Fabio Panetta, rappresentante italiano nel Consiglio esecutivo della Banca centrale europea (Foto Valerio Portelli/LaPresse)
09-10-2019

A questa ragione tecnica possono poi aggiungersi, o contrapporsi, ragioni politiche, a seconda delle idee che governi e banche centrali possono avere su quale tra le due parti, lavoratori o imprese, sia meglio che faccia i suoi sacrifici. Un messaggio importante a questo proposito viene da alcune ricerche sull’andamento delle imprese europee quotate in borsa: gli ultimi anni sono sì stati anni di crisi, ma i loro margini di profitto sono aumentati. Ne ha parlato, tra gli altri, Fabio Panetta, rappresentante italiano nel Consiglio esecutivo della Banca centrale europea, in un’intervista al New York Times. I dati lo confermano: un’importante spinta all’inflazione è venuta proprio da lì, mentre i lavoratori hanno perso potere d’acquisto.

Controllare l’inflazione aumentando i tassi di interesse – come sta facendo, pur in modo misurato la Banca centrale europea – ha lo spiacevole effetto di rafforzare il pericolo di una recessione e del suo lascito di disoccupazione e crisi aziendali, aggiungendosi ai venti di tempesta provenienti dalla guerra in Ucraina e dai mercati internazionali dell’energia e degli alimenti.
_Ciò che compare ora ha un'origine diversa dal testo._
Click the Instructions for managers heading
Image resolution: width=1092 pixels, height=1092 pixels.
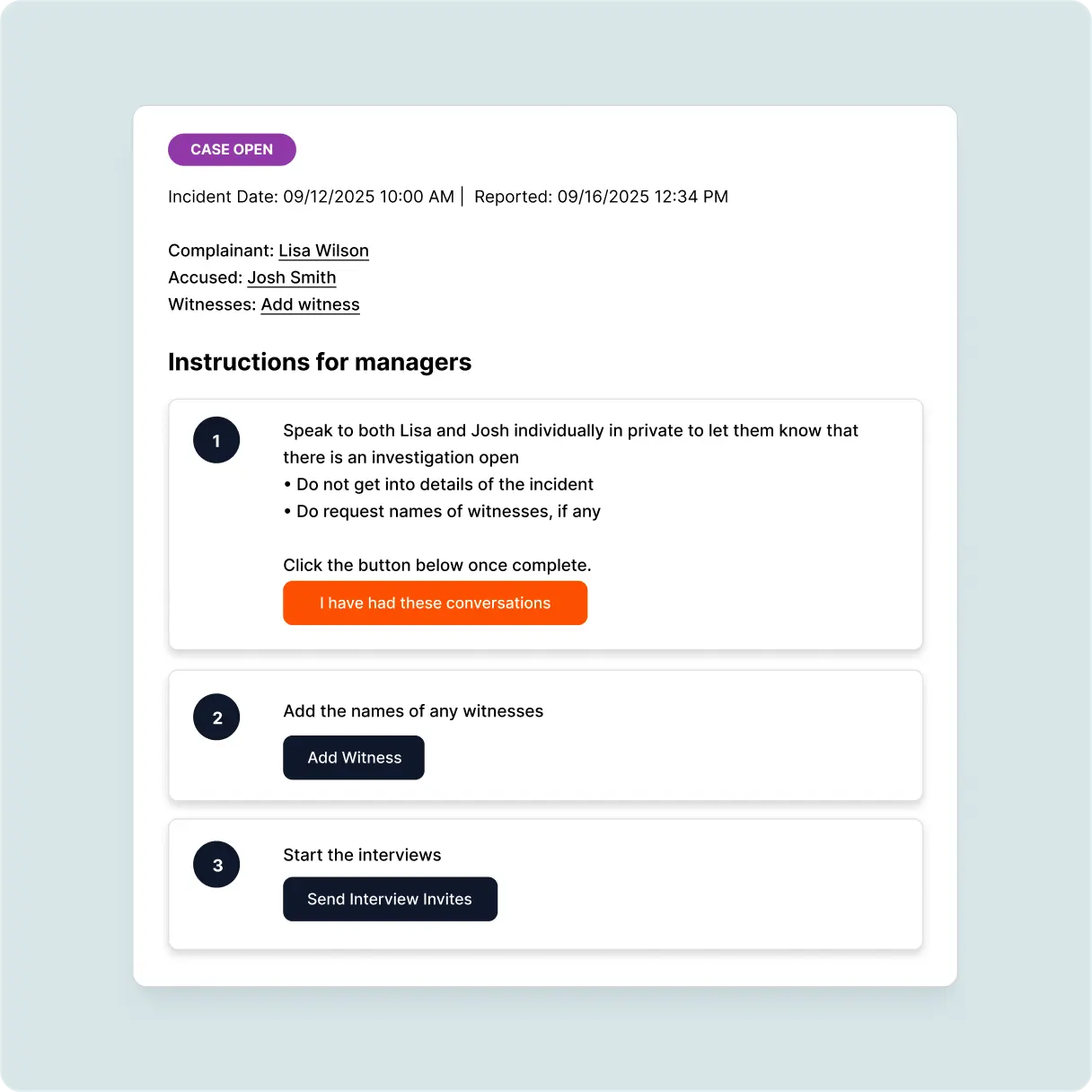[320, 362]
Oltre a ciò una recessione sposterebbe ancora di più la bilancia della distribuzione del reddito a sfavore delle famiglie lavoratrici. Un contributo meno doloroso al rallentamento dei prezzi, osserva giustamente Salvatore Bragantini dalle pagine de Il Domani, potrebbe darlo il governo se sostenesse apertamente e con decisione l’operato delle autorità antitrust, cui spetta garantire la concorrenza dei mercati, e tenendo a freno le corporazioni (di balneari, tassisti, ordini professionali…) che sottraggono una fetta di torta troppo sostanziosa a chi necessita dei loro servizi.